Com uma produção plástica que abrange o desenho, a pintura e a escultura, o trabalho de Elsa César (n.1947) encontra-se na difícil encruzilhada entre a objetualidade e a conceptualidade nas artes plásticas que marca os caminhos da produção artística, sobretudo, a partir da década de 1960 e que, no novo milénio, assume contornos de discussão constante, faccionada e sem conclusões. Elsa César, natural do Porto, fez o curso complementar de Escultura da Escola Superior de Belas Artes do Porto (atual FBAUP), tendo sido professora-adjunta na Escola Superior de Educação do Porto na área das Artes e Ofícios. Conclui Mestrado em Belas Artes (Fine Arts) no Goldsmith’s College da Universidade de Londres entre 1988 e 1990, biénio em que foi bolseira do Instituto Politécnico do Porto. Expõe, coletivamente, desde 1983 e, individualmente, desde 1987. As suas obras integram importantes coleções públicas e privadas, em Portugal e além-fronteiras, merecendo destaque a coleção de Joshua Gessel, na Suíça. As Bienais Internacionais de Arte de Cerveira têm contado, desde há décadas, com a sua presença e, em 1995 foi a grande vencedora do Prémio Revelação da VIII Bienal Internacional de Arte de Cerveira, que decorreu 29 de julho a 27 de agosto, com a peça “Tríptico com seis bolsas”, em couro e madeira (243x150cm). A coleção da Fundação Bienal de Arte de Cerveira possui, contudo, outra obra da artista que ora destacamos.

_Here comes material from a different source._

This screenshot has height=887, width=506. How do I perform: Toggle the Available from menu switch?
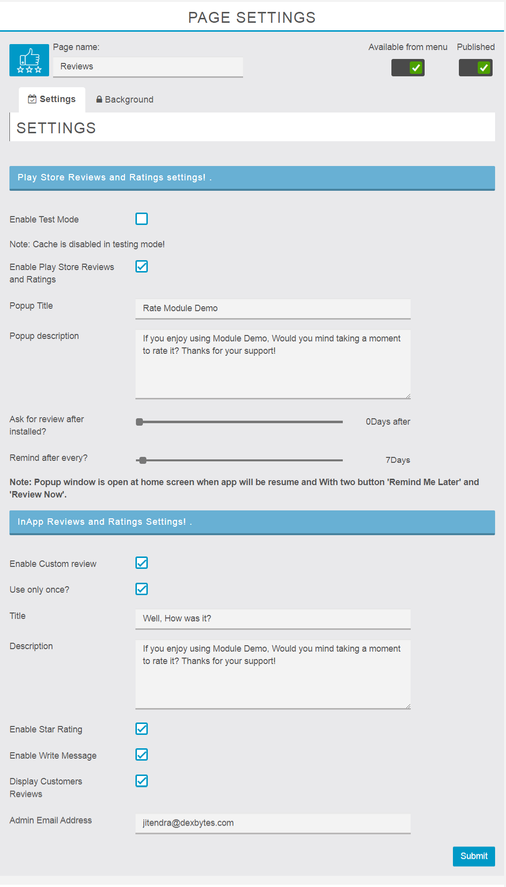coord(408,68)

“Memórias da Terra” (1990) é uma instalação de madeira, gesso e grafite (188x160x140cm) em que duas formas quase tumulares se sobrepõem a um conjunto de elementos que se ligam como um puzzle, acentuando-se na parede e na perspetiva bidimensional, os elementos naturais que emergem, marcando o objeto nas dualidades da presença e da ausência, do cheio e do vazio, fundamentais à Escultura enquanto disciplina e à própria poética da obra de Elsa César. A fragilidade e singularidade dos materiais escolhidos pela autora (que não pretere ou prefere nenhum, mas apenas a matéria e a negritude da paleta que esta e o processo lhe dão) revestem o objeto, por um lado, do telúrico e, por outro, o catártico. Nas palavras de Fernando Pernes (1936-2010) em catálogo para a exposição individual da artista na Sociedade Nacional de Belas Artes (Lisboa), realizada em março de 1996:

Conciliando o lúdico e o sombrio, enraizada no culto da natureza, a sua arte nada tem a ver com virtuosismos de mimetismo naturalista ou quaisquer outros revivalismos de conotação pós-modernista, senão antes com um vitalismo onírico por onde o lembrar e o sonhar se indissociam estreitamente. Daí também a acentuada vertente nocturna deste discurso indizível, fundamentando o cromatismo lunar, plúmbeo e negro da generalidade dos seus trabalhos, sempre impregnados de sensibilíssimo lirismo orgânico que disciplina a exuberância subjectiva na exigência de ascética disciplina estruturante e objectualista.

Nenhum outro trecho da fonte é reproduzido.